-- What the exercise asks --
Put everything from the line that contains "This screenshot has width=1139, height=404." down to the end of the entries into a Markdown table with the columns Row and Text, numbering each line and skipping blank ones. Leave the pictures out.

————————

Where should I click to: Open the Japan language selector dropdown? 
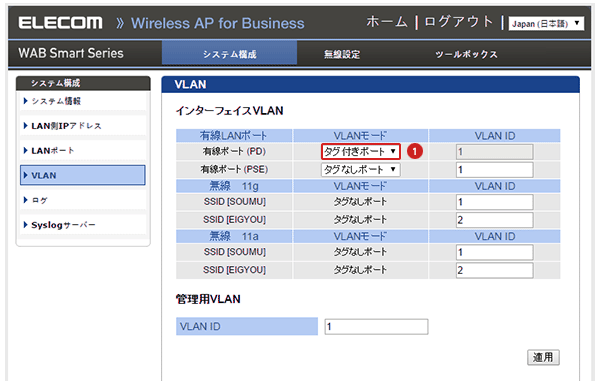546,24
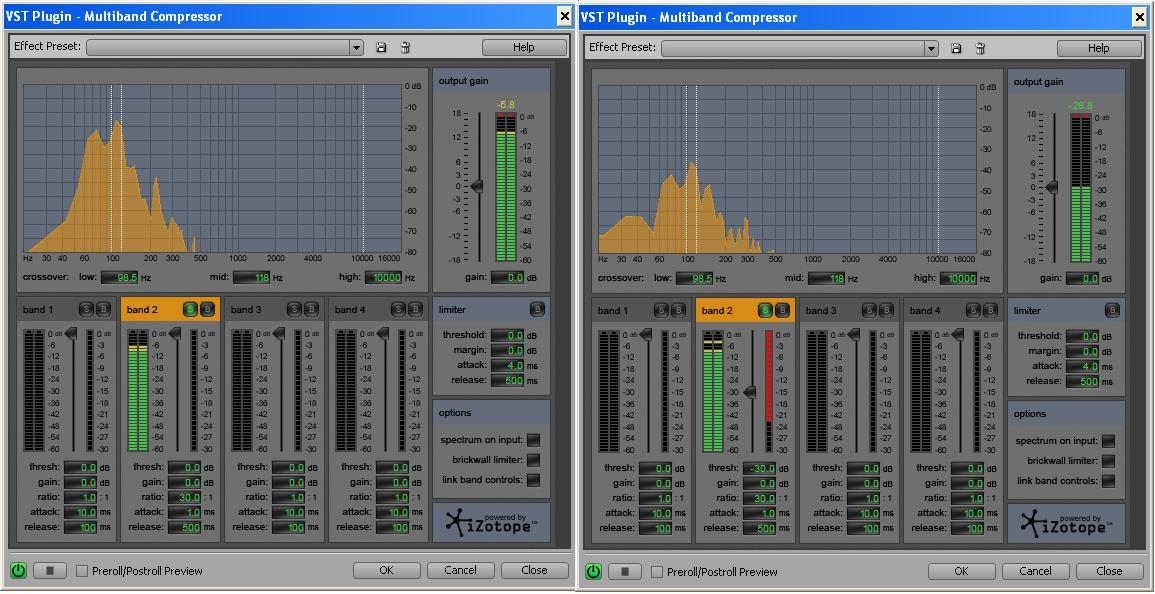Check Preroll/Postroll Preview in the left window
The width and height of the screenshot is (1155, 594).
pyautogui.click(x=82, y=571)
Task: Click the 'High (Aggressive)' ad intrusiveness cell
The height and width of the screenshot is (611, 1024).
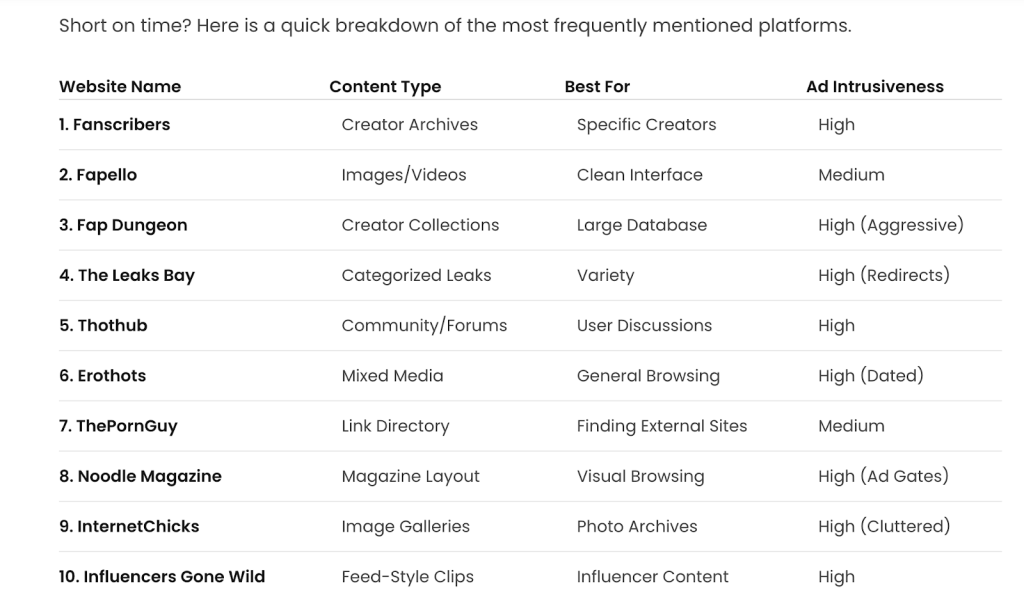Action: [890, 225]
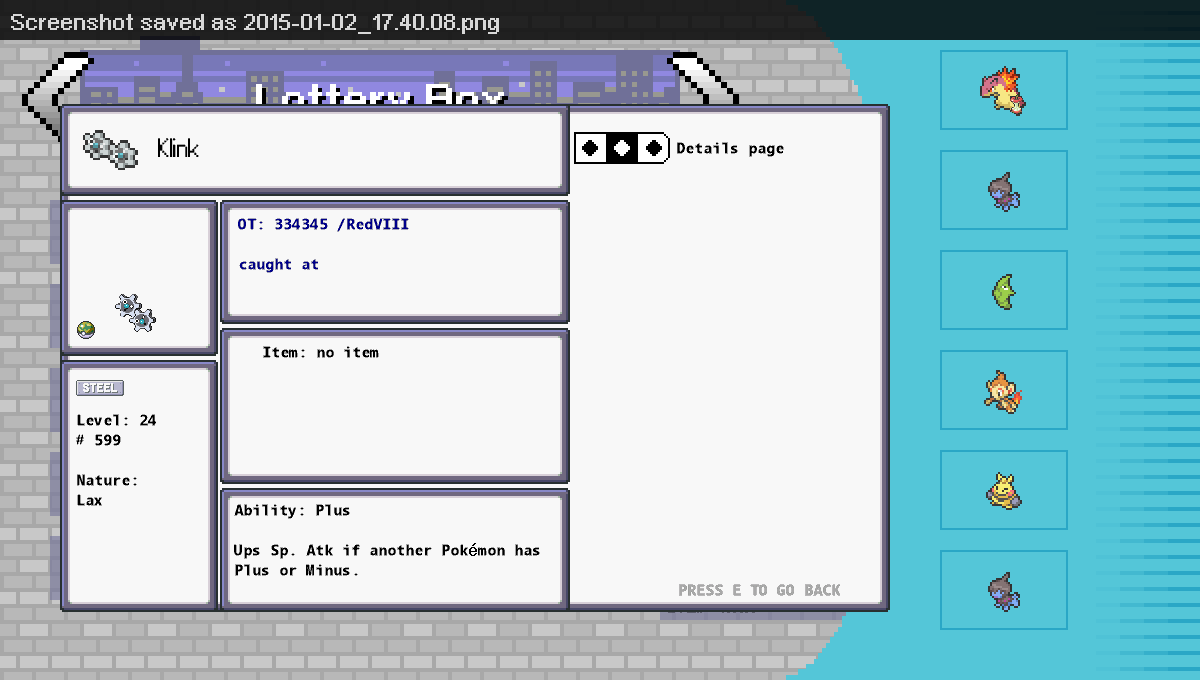This screenshot has width=1200, height=680.
Task: Click the STEEL type badge
Action: (100, 388)
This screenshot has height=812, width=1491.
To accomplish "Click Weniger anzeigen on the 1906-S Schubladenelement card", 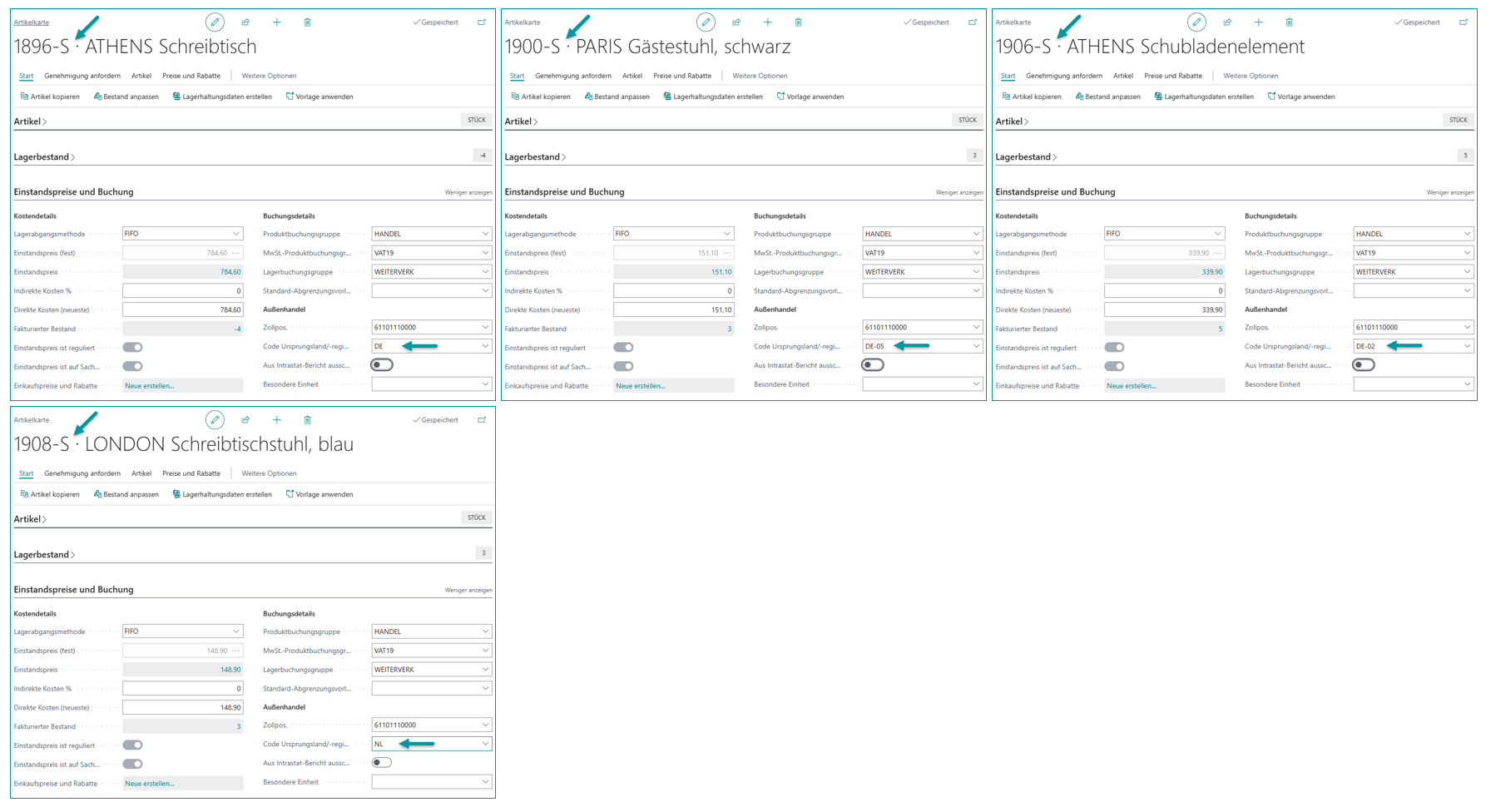I will (x=1449, y=192).
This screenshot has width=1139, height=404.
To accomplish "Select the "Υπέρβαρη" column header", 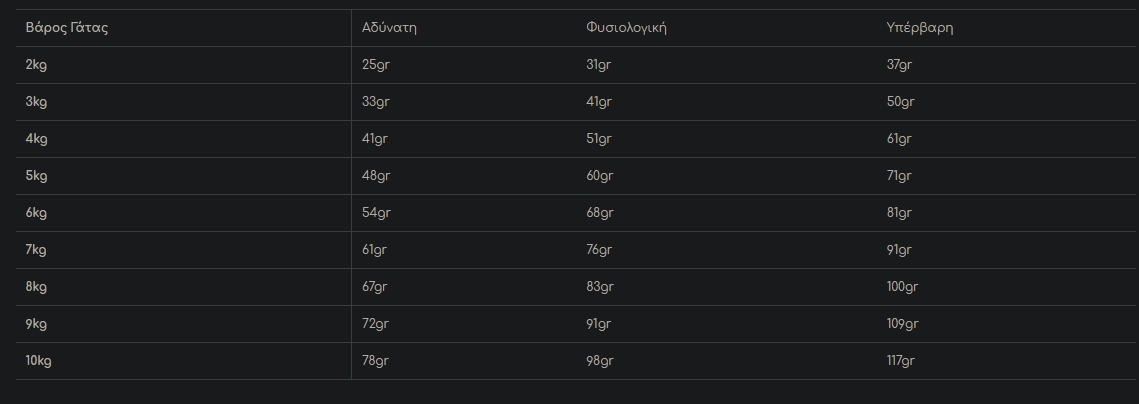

————————

-- Completed task --
| Row | Text |
|---|---|
| 1 | This screenshot has width=1139, height=404. |
| 2 | To accomplish "Select the "Υπέρβαρη" column header",  |